Three pages out of the seventeen feature Mary Shelley’s actual words on them. But they are not selections from the novel or any kind of preparation for reading the novel. Rather, they are taken from an introduction Shelley wrote about writing the novel. The only indication that students are encouraged to read Frankenstein is a box in the margin of the Teacher’s Edition indicating that the “advanced readers” who are “interested” might read a “segment” of the novel in order to compare the monster to Shelley’s description in her introduction. The “gifted and talented students” are further asked to “illustrate one aspect of Shelley’s imaginings that is especially Gothic in its mood” and “display their Gothic art to the rest of the class.” It is not clear what the non-gifted and untalented students will be doing while the “TAG” kids are working on their art project.
If students in English class are not reading Frankenstein, then what are they reading that might qualify as fiction or, er, literature? That’s where the textbook takes us “live from New York . . . it’s Saturday Night!” Yes, under the heading “Contemporary Connection,” this literature book apportions five pages (two more than are given to Mary Shelley) to a script of a Saturday Night Live parody of Frankenstein. First, students are invited “to share their impressions of the long-running comedy show.” (In our day, did we have to be told by our English teachers to watch SNL?) Again the talented-and-gifted students are called to the fore, as they are supposed to obtain props, costumes, and make-up that will enable them to “take roles and do a dramatic reading” of the script. Let us look at a specimen of that timeless scene:
Villager #1: [to Head Villager] Well, maybe you’re the monster!
Head Villager: [shakes his head] I’m not the monster! [points to Frankenstein’s monster] Look at ’im! He’s got a square head and green skin!
Frankenstein’s Monster: Oh, great—now it’s a racial thing! You know what? You guys are a bunch of fascists! [villager with a lit torch again steps too close] Seriously, du-ude! Get that fire away from me! . . .
Lest the teacher not know how to explain the term fascist, the Teacher’s Edition lends a hand:
Point out the use of the term fascist. Explain its traditional political meaning and how it has been extended to refer to any right-wing extremist group.
Mmm . . . “Any right-wing extremist group”: might that term extend to the Tea Party?
Under the guise of “critical thinking” and “critical reading” and “critical viewing,” teachers using this Common Core textbook are encouraged to have students talk about monsters, share their dreams about monsters, write an autobiography of a monster, dress up as monsters, talk about Saturday Night Live, and act out a Saturday Night Live script.

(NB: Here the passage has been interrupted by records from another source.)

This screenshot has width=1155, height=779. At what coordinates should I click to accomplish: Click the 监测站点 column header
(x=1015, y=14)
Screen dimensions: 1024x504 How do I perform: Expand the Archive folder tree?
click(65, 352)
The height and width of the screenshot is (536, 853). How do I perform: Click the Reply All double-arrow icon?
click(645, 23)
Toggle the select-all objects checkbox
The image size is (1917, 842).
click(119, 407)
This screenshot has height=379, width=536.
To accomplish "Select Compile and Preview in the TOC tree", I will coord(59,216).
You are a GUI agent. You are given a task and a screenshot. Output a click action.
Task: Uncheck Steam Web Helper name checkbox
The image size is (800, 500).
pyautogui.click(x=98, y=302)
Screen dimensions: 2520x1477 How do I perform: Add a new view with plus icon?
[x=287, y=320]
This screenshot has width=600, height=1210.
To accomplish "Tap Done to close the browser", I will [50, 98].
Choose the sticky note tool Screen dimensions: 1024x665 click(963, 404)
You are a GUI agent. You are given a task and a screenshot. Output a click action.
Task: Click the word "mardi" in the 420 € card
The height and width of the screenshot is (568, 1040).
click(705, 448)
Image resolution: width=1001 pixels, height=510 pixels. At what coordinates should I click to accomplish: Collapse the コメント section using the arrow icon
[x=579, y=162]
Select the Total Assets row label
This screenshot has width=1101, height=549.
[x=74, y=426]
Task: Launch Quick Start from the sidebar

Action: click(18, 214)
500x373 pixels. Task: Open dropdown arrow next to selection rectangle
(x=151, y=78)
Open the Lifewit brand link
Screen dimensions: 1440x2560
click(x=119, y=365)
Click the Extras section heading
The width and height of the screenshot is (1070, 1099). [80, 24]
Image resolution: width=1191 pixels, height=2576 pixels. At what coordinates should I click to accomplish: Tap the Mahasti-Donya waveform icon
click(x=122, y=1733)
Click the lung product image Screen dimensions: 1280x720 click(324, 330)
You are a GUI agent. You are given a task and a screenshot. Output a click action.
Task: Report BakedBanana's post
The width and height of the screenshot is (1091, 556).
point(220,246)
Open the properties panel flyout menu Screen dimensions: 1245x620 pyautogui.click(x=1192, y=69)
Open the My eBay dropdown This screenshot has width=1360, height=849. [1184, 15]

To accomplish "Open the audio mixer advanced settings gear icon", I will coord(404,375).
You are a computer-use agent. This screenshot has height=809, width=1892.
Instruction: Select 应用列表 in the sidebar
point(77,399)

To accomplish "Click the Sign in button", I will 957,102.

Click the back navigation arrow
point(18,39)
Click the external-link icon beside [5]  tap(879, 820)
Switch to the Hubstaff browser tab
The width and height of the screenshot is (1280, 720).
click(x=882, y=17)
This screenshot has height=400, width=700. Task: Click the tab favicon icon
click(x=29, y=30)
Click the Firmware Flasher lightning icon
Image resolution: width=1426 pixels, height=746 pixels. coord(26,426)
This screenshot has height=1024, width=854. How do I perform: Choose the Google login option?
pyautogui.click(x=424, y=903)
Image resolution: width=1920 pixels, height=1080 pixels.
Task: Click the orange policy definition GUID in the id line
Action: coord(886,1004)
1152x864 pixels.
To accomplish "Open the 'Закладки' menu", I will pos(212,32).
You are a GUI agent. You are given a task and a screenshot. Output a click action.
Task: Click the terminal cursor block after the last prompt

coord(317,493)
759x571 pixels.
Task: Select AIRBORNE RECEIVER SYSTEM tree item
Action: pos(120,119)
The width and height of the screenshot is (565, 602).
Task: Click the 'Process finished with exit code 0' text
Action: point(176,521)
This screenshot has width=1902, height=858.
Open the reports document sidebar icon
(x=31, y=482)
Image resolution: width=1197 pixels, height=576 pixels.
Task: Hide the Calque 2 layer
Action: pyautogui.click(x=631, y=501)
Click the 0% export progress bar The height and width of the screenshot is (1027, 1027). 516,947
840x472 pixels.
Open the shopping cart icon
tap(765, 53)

None of this involves reading the philosophical novel called Frankenstein. In what grade would all this “critical thinking” take place? The senior year of high school. The second semester of the senior year. As a real (not a dress-up) college professor, I ask, how in the world will such nonsense make this nation’s students more college or career ready? Has the nation been tricked or treated by adopting the Common Core?